Young Jean Lee’s Theater Company, We’re Gonna Die, 2011. Performance View. Future Wife.


Young Jean Lee’s latest work, We’re Gonna Die, is being performed at Joe’s Pub in New York through April 30. Lee is a New York–based playwright and director who began the Obie-winning Young Jean Lee’s Theater Company in 2003. She was recently awarded a 2011 Guggenheim Fellowship.

THIS IS ACTUALLY A SHOW ABOUT PAIN, and one major source of pain that we address is the fact that we’re all going to age and die. No matter how lucky you are in the world, that’s something everyone eventually faces.

You could definitely see We’re Gonna Die as part two of Lear [2010]—but in some ways it’s also the total opposite. It’s the crowd-pleasing version. I feel like there are definitely crowd-pleasing elements in all of my shows, but there are also form-related things that upset certain people. Normally my work is more experimental or nonlinear, and because of that some people get upset that there is no coherent plot. For example, half the people who saw Lear were totally outraged that it turned into an episode of Sesame Street in the second half. We’re Gonna Die is my first show where it has all the crowd-pleasing elements but none of the formal frustration. In fact, I don’t know that I’ve ever encountered a more straightforward show. There is no subtext in this work. With that said, the content is as difficult and alienating as in any of my other shows, if not more so. It’s definitely life-affirming, but not unambiguously so. I basically say at the beginning that my intent is to offer the audience comfort, and then I proceed to make them feel worse and worse until finally I end up giving them the comfort that I promised to them.

The music was very central to the show, and the songs came before the text. I wrote the songs with the musical director, Tim Simmonds. I would sing crude lyrics and melodies into a recorder and he would help me refine them and turn them into real songs. Then our band, Future Wife––Mike Hanf, Nick Jenkins, and Ben Kupstas––helped us make them musically interesting. The members are all songwriters and front men of their own bands, so they contributed a huge amount musically. Then I created the script through improvisation in collaboration with Paul and also Morgan Gould, the show’s associate director. I don’t recite the script word for word, since it has to sound conversational, almost like a self-help seminar or something.

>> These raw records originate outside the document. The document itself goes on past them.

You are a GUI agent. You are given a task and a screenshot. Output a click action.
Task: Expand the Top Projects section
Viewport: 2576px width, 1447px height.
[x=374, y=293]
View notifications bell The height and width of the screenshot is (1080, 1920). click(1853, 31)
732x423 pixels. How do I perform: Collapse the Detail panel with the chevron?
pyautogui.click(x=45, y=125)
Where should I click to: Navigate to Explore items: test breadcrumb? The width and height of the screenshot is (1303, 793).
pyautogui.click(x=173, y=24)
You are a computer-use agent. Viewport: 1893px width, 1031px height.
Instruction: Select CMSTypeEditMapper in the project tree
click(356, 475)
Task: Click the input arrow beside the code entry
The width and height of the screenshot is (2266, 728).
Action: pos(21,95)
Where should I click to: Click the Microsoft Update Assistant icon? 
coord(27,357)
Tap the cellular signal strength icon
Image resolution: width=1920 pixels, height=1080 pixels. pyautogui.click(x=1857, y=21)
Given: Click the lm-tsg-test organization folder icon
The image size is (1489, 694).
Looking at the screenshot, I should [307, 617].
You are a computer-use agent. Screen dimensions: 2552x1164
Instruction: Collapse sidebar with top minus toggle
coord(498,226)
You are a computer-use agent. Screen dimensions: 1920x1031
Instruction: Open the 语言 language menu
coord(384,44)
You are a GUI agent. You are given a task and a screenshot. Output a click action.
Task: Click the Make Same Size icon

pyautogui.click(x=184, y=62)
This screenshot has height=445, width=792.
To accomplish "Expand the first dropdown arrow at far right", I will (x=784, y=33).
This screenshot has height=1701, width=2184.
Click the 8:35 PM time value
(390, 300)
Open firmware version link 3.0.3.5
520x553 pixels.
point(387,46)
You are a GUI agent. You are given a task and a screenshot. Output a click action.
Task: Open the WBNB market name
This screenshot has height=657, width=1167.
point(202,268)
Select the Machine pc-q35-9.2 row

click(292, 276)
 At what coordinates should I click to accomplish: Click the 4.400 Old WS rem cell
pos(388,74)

It’s definitely not charisma in the way we normally think of it, in the sense of a larger-than-life personality, but what we did find was that everybody has the potential for their own kind of charisma onstage if you can just tap into it. It’s an unselfconscious communicativeness that I definitely didn’t have when I started out. When I began, I had this default position of standing stock still without any expression on my face at all. That was just my default mode when I was onstage, but the director Paul Lazar managed to coax out this other quality, which is what I’m like when I’m animated and telling stories to my friends in my living room. I feel like everybody has that inside of them, when they have a really good story or when they have something interesting to say, this sort of human charisma that is not a performer charisma but a storytelling one. That’s what propels the show forward.

The show is definitely not stand-up or comedy, although people are laughing through the whole thing. It’s more like the kind of laughter of where you have pent-up tension and you need relief. So in this show people are laughing at all kinds of awful and weird things. They’re like, “Phew, she gave me this moment where I get to laugh.” And then I start tightening the screws again.

I am looking forward to the end of this run like I have never looked forward to anything before. I just can’t imagine how an actor getting to the end of a run would possibly want to audition for a new show. Performing is just stressful; it’s incredibly difficult. It makes you crazy. My respect and admiration for performers, and in particular for solo performers, has increased a thousandfold. I watched a lot of brilliant solo and cabaret performers as research for this show, and I still have no idea how they do it.